Exercise brief
Your answer should be the line containing "Instruction: Click the task-status" and each line after it through the end of the data below, repeated exactly.

Dataset entries
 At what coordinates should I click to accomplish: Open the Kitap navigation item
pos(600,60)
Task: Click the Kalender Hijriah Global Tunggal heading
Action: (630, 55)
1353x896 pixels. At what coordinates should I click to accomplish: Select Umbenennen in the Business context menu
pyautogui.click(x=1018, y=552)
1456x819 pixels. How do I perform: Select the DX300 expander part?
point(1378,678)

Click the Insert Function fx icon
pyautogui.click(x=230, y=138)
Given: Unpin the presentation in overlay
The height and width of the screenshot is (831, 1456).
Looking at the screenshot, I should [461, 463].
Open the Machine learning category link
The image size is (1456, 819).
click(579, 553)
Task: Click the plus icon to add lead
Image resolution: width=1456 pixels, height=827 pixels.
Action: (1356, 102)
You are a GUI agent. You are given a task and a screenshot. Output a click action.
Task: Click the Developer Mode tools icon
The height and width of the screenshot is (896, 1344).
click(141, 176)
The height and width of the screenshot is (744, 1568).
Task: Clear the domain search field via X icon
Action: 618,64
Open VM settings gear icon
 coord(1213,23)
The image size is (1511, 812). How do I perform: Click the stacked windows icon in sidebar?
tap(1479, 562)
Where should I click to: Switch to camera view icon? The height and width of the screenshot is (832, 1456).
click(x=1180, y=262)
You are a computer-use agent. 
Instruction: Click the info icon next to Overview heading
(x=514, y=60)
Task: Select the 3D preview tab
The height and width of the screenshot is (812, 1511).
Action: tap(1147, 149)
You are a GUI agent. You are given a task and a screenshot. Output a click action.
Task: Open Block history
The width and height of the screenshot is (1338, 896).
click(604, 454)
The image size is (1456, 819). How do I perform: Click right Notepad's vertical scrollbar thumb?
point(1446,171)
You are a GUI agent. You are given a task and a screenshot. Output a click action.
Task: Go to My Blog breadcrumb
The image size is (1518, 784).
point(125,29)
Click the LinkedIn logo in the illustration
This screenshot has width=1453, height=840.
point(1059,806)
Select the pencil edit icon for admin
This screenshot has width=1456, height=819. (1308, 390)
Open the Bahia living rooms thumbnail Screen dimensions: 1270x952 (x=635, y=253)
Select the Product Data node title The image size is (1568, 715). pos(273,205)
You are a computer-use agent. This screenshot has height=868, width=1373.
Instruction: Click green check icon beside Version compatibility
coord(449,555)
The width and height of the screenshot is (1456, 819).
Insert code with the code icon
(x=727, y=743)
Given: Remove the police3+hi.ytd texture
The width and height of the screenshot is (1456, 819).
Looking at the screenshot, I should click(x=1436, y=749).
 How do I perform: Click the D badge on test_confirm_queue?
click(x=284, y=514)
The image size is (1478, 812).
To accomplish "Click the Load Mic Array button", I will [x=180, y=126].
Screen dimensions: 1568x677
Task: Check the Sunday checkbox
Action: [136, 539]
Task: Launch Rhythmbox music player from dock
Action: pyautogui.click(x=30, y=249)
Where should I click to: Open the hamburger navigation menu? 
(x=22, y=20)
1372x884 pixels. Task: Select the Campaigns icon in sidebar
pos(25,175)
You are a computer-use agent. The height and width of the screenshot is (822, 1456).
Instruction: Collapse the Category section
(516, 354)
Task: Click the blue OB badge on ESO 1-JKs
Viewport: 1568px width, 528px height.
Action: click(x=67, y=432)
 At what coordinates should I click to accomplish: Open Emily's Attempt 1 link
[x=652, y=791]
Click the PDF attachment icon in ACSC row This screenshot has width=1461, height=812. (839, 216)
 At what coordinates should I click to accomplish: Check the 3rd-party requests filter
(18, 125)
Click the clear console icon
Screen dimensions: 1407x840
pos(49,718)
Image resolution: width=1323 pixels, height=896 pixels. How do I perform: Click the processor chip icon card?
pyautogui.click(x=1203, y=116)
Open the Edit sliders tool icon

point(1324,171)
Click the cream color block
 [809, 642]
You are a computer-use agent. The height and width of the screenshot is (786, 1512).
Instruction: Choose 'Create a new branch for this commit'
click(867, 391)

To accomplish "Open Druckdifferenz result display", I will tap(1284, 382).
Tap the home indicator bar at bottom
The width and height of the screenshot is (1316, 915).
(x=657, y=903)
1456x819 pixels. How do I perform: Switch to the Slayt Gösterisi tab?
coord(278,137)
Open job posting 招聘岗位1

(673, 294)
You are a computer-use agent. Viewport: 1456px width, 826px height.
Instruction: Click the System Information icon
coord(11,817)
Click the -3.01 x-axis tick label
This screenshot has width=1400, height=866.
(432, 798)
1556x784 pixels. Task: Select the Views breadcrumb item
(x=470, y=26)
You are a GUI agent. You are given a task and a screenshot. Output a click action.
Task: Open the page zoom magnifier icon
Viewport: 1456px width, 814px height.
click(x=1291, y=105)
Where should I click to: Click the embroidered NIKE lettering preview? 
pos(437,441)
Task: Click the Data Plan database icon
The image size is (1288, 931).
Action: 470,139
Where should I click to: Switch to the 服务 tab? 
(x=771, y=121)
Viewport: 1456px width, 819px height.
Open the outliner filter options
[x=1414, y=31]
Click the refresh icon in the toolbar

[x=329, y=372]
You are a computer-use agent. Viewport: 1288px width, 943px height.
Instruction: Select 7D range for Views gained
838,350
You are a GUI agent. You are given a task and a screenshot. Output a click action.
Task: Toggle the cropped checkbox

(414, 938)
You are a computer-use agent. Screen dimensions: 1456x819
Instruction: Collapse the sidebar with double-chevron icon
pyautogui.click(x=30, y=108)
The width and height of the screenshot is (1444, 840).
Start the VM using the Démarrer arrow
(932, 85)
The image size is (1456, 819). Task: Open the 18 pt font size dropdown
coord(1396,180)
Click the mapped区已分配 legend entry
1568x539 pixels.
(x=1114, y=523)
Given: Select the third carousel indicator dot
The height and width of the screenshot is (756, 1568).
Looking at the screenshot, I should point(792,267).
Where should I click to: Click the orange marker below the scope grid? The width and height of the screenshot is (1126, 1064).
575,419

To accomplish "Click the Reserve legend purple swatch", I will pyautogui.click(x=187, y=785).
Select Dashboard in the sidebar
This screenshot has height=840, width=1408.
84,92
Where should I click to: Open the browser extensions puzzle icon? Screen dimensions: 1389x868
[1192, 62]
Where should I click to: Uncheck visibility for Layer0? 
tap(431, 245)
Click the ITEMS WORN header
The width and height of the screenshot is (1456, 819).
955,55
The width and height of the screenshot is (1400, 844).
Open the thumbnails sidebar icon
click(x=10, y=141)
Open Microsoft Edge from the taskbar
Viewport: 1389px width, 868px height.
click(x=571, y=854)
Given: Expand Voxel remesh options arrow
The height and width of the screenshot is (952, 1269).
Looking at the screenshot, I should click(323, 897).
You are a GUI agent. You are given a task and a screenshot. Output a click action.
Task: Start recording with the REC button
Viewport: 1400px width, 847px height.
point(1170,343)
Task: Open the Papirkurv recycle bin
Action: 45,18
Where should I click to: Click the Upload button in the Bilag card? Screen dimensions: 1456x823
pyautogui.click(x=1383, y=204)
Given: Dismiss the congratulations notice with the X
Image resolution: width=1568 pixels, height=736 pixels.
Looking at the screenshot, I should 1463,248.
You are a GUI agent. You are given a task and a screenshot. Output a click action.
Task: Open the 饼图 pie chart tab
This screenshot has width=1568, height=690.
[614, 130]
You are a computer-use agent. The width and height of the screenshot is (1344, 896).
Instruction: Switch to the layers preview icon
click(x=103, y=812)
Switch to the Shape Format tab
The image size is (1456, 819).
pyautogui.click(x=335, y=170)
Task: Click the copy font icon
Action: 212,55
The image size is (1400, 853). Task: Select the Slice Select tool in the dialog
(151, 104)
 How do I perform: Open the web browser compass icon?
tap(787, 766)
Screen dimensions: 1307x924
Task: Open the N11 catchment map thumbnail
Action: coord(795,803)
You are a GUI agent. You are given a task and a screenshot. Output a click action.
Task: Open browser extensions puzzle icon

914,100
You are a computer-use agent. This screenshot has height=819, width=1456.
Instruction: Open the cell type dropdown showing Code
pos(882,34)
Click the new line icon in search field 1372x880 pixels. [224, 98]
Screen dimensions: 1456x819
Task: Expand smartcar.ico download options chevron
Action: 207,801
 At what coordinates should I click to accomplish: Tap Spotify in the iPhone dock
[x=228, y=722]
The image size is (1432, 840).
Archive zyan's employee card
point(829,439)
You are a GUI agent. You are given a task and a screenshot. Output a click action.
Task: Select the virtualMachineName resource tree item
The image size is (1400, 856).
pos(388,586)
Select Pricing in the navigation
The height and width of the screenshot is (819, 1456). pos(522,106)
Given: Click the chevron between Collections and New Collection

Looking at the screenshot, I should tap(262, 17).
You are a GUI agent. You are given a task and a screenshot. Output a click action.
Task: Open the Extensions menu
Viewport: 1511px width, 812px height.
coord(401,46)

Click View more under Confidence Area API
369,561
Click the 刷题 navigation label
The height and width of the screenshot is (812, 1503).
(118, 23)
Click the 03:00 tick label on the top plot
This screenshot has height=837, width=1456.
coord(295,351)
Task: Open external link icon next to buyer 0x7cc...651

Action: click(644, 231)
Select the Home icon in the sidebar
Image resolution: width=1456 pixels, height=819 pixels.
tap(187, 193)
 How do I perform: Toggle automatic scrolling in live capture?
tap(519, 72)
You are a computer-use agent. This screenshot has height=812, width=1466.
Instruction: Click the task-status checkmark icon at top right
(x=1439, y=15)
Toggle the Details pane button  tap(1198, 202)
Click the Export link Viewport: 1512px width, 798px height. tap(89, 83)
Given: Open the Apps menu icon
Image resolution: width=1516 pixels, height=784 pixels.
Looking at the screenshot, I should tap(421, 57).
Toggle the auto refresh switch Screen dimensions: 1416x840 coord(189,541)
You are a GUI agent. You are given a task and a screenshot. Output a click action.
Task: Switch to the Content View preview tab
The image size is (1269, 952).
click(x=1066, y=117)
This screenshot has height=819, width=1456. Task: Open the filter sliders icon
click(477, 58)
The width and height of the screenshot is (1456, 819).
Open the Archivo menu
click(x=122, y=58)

Result below
Instruction: Click the task-status checkmark icon at top right
(x=1439, y=15)
Toggle the Details pane button  tap(1198, 202)
Click the Export link Viewport: 1512px width, 798px height. tap(89, 83)
Given: Open the Apps menu icon
Image resolution: width=1516 pixels, height=784 pixels.
Looking at the screenshot, I should tap(421, 57).
Toggle the auto refresh switch Screen dimensions: 1416x840 coord(189,541)
You are a GUI agent. You are given a task and a screenshot. Output a click action.
Task: Switch to the Content View preview tab
The image size is (1269, 952).
click(x=1066, y=117)
This screenshot has height=819, width=1456. Task: Open the filter sliders icon
click(477, 58)
The width and height of the screenshot is (1456, 819).
Open the Archivo menu
click(x=122, y=58)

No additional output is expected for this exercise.